**WHAT YOU NEED TO DO**
Copy out the lines of the records below, and only those lines, from the one with "Open the Word tile" through the one with "This screenshot has height=924, width=1312.", exactly as they appear.

**EXCERPTED DATA**
....................

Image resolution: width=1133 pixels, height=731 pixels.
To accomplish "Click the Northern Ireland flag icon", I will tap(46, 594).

....................

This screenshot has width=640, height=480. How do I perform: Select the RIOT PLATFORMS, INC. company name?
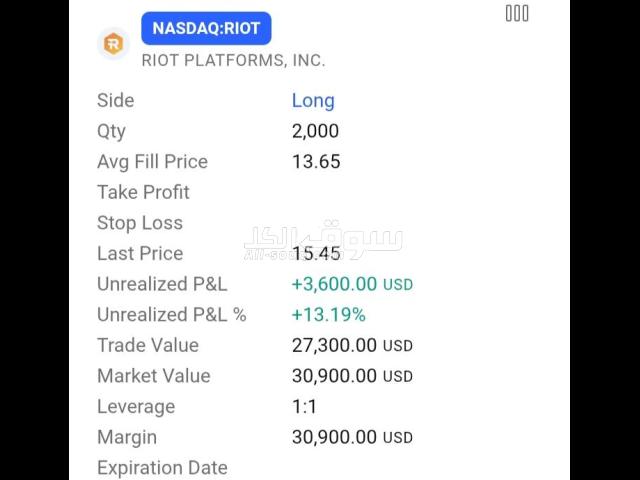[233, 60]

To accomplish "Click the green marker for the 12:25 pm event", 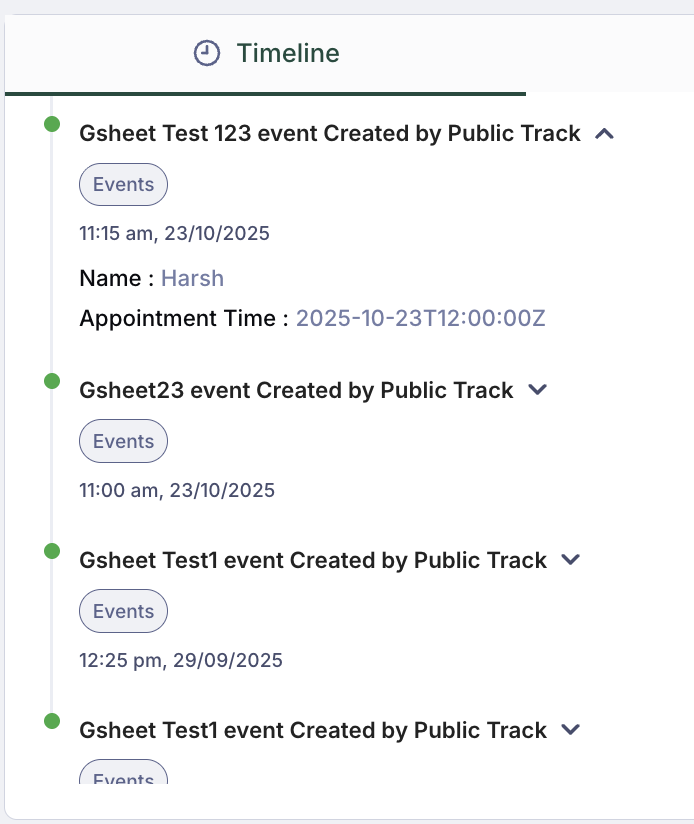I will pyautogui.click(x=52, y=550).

....................

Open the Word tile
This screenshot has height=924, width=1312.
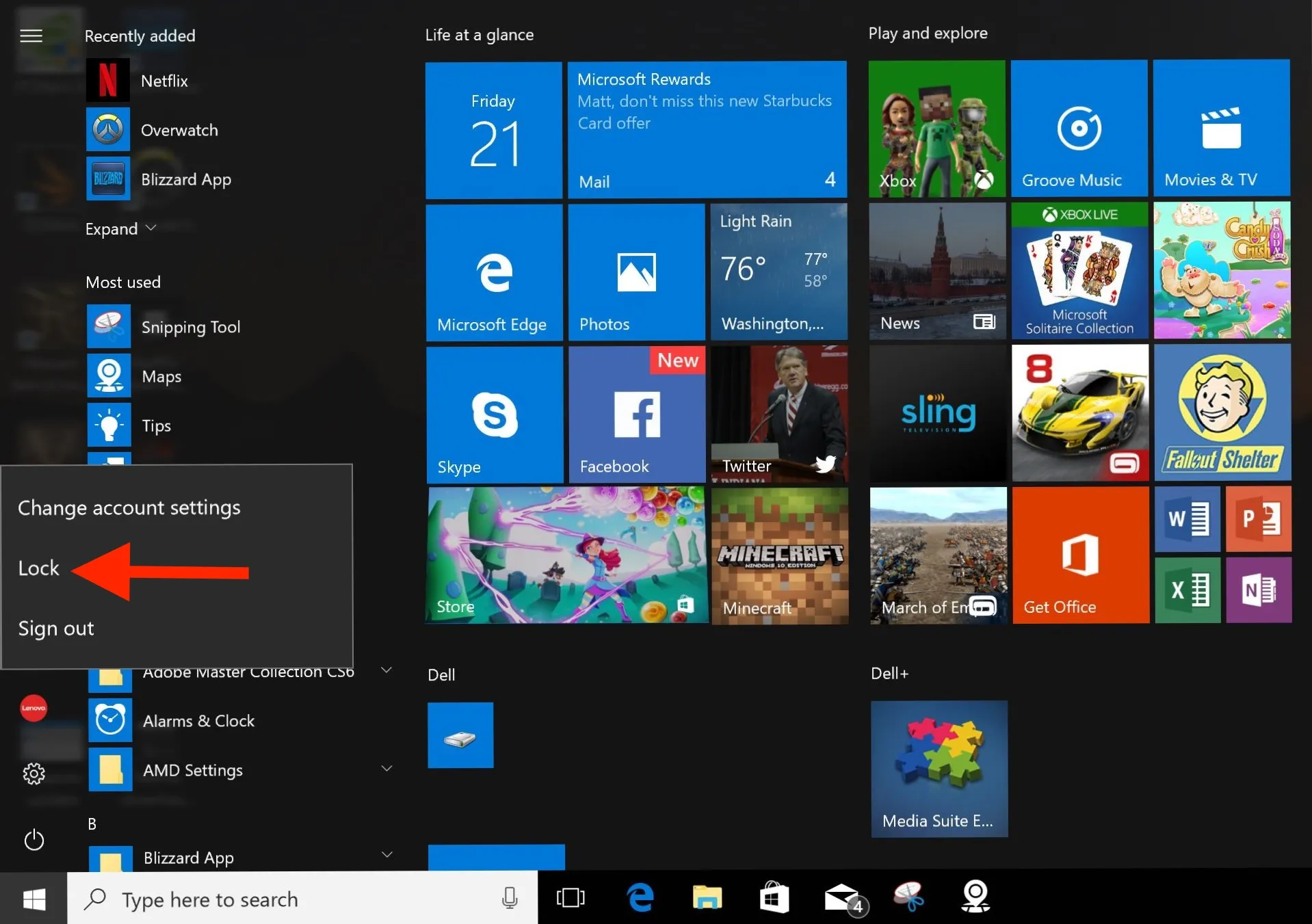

....................

**FINAL ANSWER**
Open the Word tile
This screenshot has height=924, width=1312.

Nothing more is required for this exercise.